--- Work task ---
From the listing below, set down exactly the lines between the one holding "Vision of Hope (HUM 2374) (84, 811)" and the one holding "Subscribe to our", inclusive. No other line is wanted.

--- Records for this exercise ---
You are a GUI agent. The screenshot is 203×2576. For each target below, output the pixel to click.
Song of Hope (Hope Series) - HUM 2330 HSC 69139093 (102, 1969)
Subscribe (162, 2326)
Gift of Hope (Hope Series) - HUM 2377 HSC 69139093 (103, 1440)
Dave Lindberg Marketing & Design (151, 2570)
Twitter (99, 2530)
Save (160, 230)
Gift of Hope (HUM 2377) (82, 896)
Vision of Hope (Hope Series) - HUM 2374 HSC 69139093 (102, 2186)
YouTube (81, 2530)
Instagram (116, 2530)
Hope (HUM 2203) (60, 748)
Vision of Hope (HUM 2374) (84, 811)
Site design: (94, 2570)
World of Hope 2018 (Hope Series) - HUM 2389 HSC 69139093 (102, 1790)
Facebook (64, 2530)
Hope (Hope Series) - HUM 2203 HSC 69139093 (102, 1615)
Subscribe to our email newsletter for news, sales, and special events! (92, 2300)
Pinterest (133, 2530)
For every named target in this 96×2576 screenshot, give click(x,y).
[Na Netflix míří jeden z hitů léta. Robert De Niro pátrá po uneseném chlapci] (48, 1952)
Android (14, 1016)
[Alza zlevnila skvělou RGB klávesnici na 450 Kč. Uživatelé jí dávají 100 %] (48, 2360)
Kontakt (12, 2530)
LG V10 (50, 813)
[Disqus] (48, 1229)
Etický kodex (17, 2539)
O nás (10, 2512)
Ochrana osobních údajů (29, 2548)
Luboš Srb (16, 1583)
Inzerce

--- Problem solution ---
Vision of Hope (HUM 2374) (84, 811)
Site design: (94, 2570)
World of Hope 2018 (Hope Series) - HUM 2389 HSC 69139093 (102, 1790)
Facebook (64, 2530)
Hope (Hope Series) - HUM 2203 HSC 69139093 (102, 1615)
Subscribe to our email newsletter for news, sales, and special events! (92, 2300)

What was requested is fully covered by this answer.